Though, in instances of significant departures or personnel changes with limited impact, there seems to be one central figure who you realize is basically the band, whether it's James Mercer or John Fogerty.
Or, you wind up with a situation where the band is comprised of parts that function to maintain what was, more than will ever be– if you ever catch the Temptations, you'll be paying to see one original member and four other guys lacking in any cultural currency. You might have a good, time, but you're not really seeing The Temptations.

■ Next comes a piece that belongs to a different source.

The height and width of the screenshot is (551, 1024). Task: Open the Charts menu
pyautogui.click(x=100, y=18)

Death Cab's situation is tricky, though, because Walla shares the bulk of the creative weight with frontman Ben Gibbard. If you listen to Gibbard's solo album Former Lives, it's easy to see the aesthetic composition of the group– on his own, Gibbard is a great songwriter, but far folkier and far quirkier than that quintessential indie rock sound that made Death Cab one of the most important bands of the '00s.

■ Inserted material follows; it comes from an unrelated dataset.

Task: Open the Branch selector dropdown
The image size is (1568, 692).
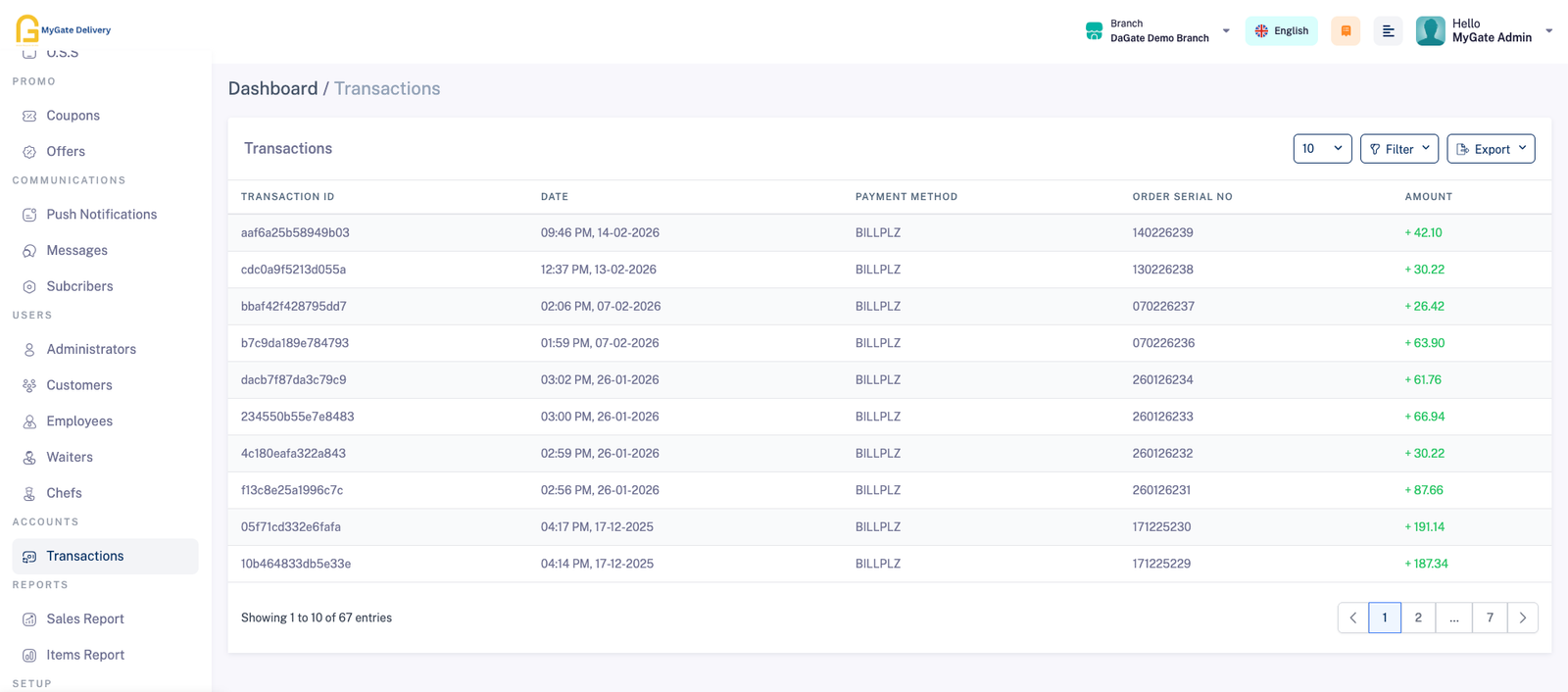Action: (1158, 31)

None of this is to say that all hope is lost, as a friend pointed out on Facebook today, but it is undoubtedly a signal that Death Cab won't quite be Death Cab anymore. Whether they'll be better or worse off is about as pointless and counter-productive a speculation as talking about whether Gibbard is miserable enough to write a proper DCfC record.
Of course, in 17 years, who can say what a "proper" Death Cab record is? Just because Narrow Stairs didn't sound anything like the more stark indie rock of We Have the Facts and Are Voting Yes, didn't mean that anyone would reject it as part of their discography. Walla's not even the first member to split the band.
And yet– there's that pang of worry, the reluctance to say goodbye, the impulse to pour one out as if they flat out broke up.
The biggest fear, in my mind, especially for those of us who grew up with them, is to hear Death Cab without Walla, and run into the very sentiment Gibbard wrote about in "You are a Tourist," the sensation of being somewhere that should be familiar, and still feeling like you don't know it at all.